7) How the 2012 Primary Has Revealed a GOP on the Verge of Collapse - many Republicans are already looking past 2012. If either Romney or Santorum gains the nomination and then falls before Obama, flubbing an election that just months ago seemed eminently winnable, it will unleash a GOP apocalypse on November 7—followed by an epic struggle between the regulars and red-hots to refashion the party.
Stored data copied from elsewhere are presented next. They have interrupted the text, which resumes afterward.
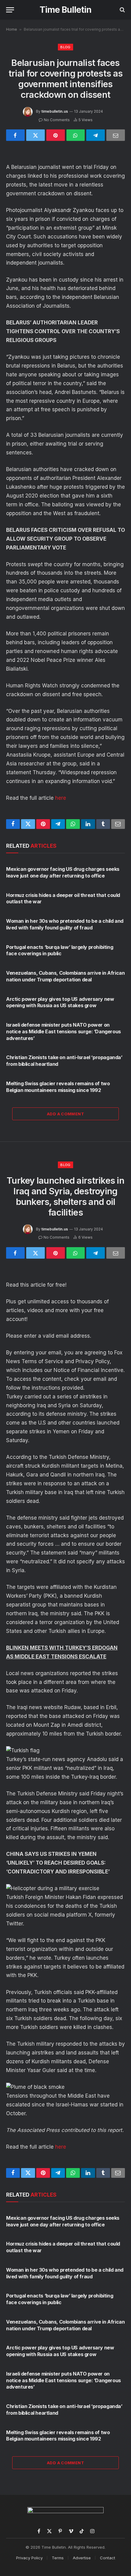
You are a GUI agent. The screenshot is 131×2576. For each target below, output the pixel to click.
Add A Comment (65, 1113)
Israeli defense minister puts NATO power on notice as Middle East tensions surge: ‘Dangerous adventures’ (63, 1031)
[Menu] (10, 10)
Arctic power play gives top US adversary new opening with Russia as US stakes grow (60, 1002)
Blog (65, 47)
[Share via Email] (115, 135)
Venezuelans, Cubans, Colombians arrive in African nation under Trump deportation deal (65, 976)
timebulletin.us (54, 111)
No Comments (57, 120)
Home (11, 29)
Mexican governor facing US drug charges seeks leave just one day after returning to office (62, 872)
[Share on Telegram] (95, 135)
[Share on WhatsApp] (75, 135)
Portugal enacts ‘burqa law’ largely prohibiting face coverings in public (59, 950)
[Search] (122, 10)
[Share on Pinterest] (55, 135)
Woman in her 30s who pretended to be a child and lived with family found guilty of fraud (64, 924)
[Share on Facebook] (15, 135)
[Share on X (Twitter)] (35, 135)
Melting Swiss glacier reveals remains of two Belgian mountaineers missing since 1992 (58, 1086)
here (60, 798)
And make no mistake: A loss is what the GOP’s political class now expects. “Six months before this thing got going, every Republican I know was saying, ‘We’re gonna win, we’re gonna beat Obama,’ ” says former Reagan strategist Ed Rollins. “Now even those who’ve endorsed Romney say, ‘My God, what a fucking mess.’ ”

8) Putin warns attack on Iran would have “truly catastrophic” consequences - Prime Minister Vladimir Putin said Russia is concerned about the “growing threat” of an attack on Iran over its nuclear program, warning that the consequences would be “truly catastrophic.” In an article on foreign policy for publication on Monday, six days before a March 4 presidential election he is almost certain to win, Putin also warned Western and Arab nations against military intervention in Syria. “I very much hope the United States and other countries … do not try to set a military scenario in motion in Syria without sanction from the U.N. Security Council,” Putin said, according to a transcript.

9) AP News: WWII vet says nobody helped after he was carjacked - Brantley told The Associated Press said several people passed by him as he crawled, unable to walk because his leg was broken in the attack. The carjacker knocked Brantley down, took his keys and drove off in his car about 10:40 a.m. “I was trying to go in … and see if somebody could call the police and an ambulance because I couldn’t stand. I had to crawl – I tried two or three times to get up,” Brantley said Saturday. He said he was on way home from Bible study when he stopped to put gas in his 2010 Chrysler 200, which he recently bought to replace another car that had been stolen. “People were passing me just like I wasn’t there. … I was crawling and they just walk by me like I’m not there,” he said.